Misplaced Childhood, terceiro trabalho de estúdio da banda, foi
lançado em 1985, com a seguinte formação: Fish (vocais), Steve
Rothery (guitarra), Mark Kelly (teclados), Pete Trewavas (baixo) e
Ian Mosley (bateria). Trata-se de um disco conceitual, de certa
forma inspirado num drama pessoal vivido pelo próprio Fish na época,
mergulhado que estava em problemas com o álcool e em profunda
depressão por conta de um relacionamento amoroso em declínio.
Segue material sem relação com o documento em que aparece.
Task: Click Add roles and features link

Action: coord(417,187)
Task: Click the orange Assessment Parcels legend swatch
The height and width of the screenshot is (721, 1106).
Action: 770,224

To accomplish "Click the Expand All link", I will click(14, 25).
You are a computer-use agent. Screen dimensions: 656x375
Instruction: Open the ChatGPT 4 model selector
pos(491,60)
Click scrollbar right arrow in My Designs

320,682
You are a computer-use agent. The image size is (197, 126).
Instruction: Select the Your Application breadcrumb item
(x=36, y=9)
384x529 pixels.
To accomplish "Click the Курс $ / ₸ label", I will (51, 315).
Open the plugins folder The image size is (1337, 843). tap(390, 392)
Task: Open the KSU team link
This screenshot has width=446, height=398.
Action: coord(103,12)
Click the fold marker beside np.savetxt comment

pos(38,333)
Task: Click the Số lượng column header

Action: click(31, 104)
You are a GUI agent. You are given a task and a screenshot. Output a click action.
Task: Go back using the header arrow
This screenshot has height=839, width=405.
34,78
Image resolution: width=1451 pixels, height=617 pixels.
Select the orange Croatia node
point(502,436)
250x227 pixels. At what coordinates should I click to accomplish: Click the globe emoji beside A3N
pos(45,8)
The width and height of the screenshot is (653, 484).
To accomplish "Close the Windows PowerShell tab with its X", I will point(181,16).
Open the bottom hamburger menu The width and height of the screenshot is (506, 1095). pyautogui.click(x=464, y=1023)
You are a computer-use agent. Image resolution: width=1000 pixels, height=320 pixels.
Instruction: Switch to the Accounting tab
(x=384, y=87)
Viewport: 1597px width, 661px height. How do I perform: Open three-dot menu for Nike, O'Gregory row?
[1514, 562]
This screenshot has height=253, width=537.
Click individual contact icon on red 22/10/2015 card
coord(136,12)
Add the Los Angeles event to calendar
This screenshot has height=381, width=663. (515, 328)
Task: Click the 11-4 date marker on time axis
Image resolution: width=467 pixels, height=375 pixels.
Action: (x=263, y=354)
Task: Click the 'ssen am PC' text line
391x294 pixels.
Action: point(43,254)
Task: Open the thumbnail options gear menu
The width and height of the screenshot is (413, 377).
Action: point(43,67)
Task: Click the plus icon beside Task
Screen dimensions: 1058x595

Assim,
partindo de uma temática figurativa sobre a perda da inocência, ou
infância perdida (misplaced childhood), Fish e banda compuseram este
trabalho magnífico, evocando temas como solidão e isolamento
("Pseudo Silk Kimono"), sofrimento pela perda do primeiro amor –
aquele que achamos que vai durar para sempre ("Kayleigh") e a
necessidade do indivíduo de renascer, de reconstruir, de redescobrir-
se a si mesmo diante de uma grande perda.
As faixas neste álbum são interligadas, constituindo duas grandes
partes ou suítes: a primeira formada pelas faixas de 1 a 5 e a
segunda pelas faixas de 6 a 10. A seqüência inicial com as
faixas "Pseudo Silk Kimono" (1), "Kayleigh" (2) e "Lavender" (3)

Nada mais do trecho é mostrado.